Par Mathilde Bazin-RetoURs (à Madrid)
Au début, les repas transitent par taxi. Jusqu’au jour où les lentilles se renversent dans le coffre ! Boîtes plastiques hermétiques et sacs isothermes sont alors réquisitionnés. Un site Internet naît dans la foulée, afin que telemadres, « telehijos» et « telehijas » (fils et filles d’adoption) entrent facilement en contact. Ils s’appellent ou s’envoient des e-mails pour fixer le menu et le nombre de livraisons. Comptez environ 6 euros pour la formule entrée-plat-dessert. Une telemadre qui cuisine cinq jours par semaine pour deux personnes peut ainsi gagner jusqu’à 400 euros par mois. Du beurre dans les épinards pour ces femmes au foyer, retraitées ou sans emploi. L’argent n’est pourtant pas le cœur du concept. « Ce n’est pas un service de traiteur, juste un nouveau modèle social d’altruisme, insiste Emilio. Nous n’avons rien inventé, seulement essayé de formaliser quelque chose qui existe depuis toujours et qui n’avait pas de nom. La page Web ne nous rapporte rien et,
bien souvent, les gens s’arrangent directement entre eux. Mères, sœurs ou amies, ils changent de telemadre en fonction de leur travail et de leur lieu de résidence.

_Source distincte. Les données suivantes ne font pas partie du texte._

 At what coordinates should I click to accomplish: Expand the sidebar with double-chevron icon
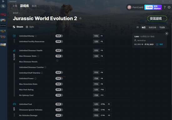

Ce système se veut très flexible. » Une flexibilité qui a tout de suite plu à Juan Carlos Acebo, le tout premier telepadre d’Espagne : « Je ne cuisine pas de manière régulière pour Carmen et Alberto, mes deux telehijos. Je les livre directement et eux me redonnent en échange les plats lavés, pour qu’il n’y ait jamais de voyage à vide. » Installé près de Bilbao, ce Basque vient d’une région où la cuisine est une affaire d’hommes. Il raconte avoir découvert le concept dans un article en ligne qui promettait « dix idées pour gagner de l’argent sans sortir de chez soi ». Il a alors filé sur le forum : « Il n’y avait que des femmes ! », se souvient-il. Libres d’inventer leurs propres mets, les marmitons doivent néanmoins respecter quelques règles de base : ne pas recongeler un aliment décongelé et prendre notamment en compte les allergies de chacun. « Moi, je me suis adaptée à l’une de mes telehijas qui a une intolérance au gluten », explique ainsi Natí, la telemadre pionnière. Dans sa cuisine orange, elle cherche la recette des madeleines au citron. Le four est à bonne température et les blancs en neige
sont assez fermes. « Ma mère m’a appris à cuisiner, indique-t-elle, une spatule à la main. Je m’approvisionne en viande et en poisson au marché du coin et je fais le reste des courses dans mon quartier. » Mais bientôt, ces produits locaux, de saison et de qualité disparaîtront des sacs isothermes : après onze années, Natí a décidé de rendre son tablier. Son riz au lait et sa soupe d’épinards ne se dégusteront désormais plus qu’aux repas de famille ! Mais d’autres ont repris le flambeau, notamment en Amérique du Sud et aux Etats-Unis. la crise s’en mêle
Cependant, dans une Espagne minée par le chômage, le phénomène s’essouffle. « Les gens y pensent à deux fois avant de se payer des petits plats », reconnaît Juan Carlos Acebo. « Ils se privent de viande et de fruits pour de la nourriture de mauvaise qualité et un régime à base de pâtes et de riz », déplore de son côté une future telemadre, qui peine à trouver des bouches à nourrir. La crise coupera-t-elle l’appétit des telehijos ? — www.telemadre.com
Impact du projet 250 adhérents aujourd’hui Jusqu’à 400 euros par mois pour les « telemadres »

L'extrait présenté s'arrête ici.